(YOUR OBJECTIVE):
Among the records below, find each line containing the word "agent" and copy it.

(DATA PROVIDED):

BEGIN

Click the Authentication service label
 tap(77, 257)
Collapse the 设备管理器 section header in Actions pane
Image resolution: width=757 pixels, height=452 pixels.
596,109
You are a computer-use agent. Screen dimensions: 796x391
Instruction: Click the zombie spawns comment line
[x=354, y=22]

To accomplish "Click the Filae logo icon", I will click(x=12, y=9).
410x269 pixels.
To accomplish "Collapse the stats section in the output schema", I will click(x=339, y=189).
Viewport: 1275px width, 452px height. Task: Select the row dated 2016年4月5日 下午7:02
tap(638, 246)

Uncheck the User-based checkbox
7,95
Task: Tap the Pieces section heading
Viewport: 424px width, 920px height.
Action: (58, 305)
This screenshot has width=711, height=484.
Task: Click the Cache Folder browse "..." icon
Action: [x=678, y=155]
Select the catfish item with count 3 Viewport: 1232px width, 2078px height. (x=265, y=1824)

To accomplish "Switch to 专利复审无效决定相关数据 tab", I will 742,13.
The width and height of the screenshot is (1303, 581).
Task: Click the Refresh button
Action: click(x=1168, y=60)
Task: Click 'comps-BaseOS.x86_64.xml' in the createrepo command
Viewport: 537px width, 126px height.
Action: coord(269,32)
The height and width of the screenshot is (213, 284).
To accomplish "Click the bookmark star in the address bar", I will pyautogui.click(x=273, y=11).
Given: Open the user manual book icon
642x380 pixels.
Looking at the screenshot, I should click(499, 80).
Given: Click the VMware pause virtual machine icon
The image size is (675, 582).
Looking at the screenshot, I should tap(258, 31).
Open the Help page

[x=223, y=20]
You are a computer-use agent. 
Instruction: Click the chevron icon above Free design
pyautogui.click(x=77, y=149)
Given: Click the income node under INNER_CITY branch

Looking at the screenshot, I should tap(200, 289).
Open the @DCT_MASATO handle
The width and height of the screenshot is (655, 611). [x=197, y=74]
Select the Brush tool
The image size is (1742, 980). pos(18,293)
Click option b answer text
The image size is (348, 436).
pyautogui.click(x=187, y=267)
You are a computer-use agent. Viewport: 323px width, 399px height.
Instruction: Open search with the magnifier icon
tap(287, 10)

END

(COMPLETED EXERCISE):
You are a computer-use agent. Screen dimensions: 796x391
You are a computer-use agent. 
You are a computer-use agent. Viewport: 323px width, 399px height.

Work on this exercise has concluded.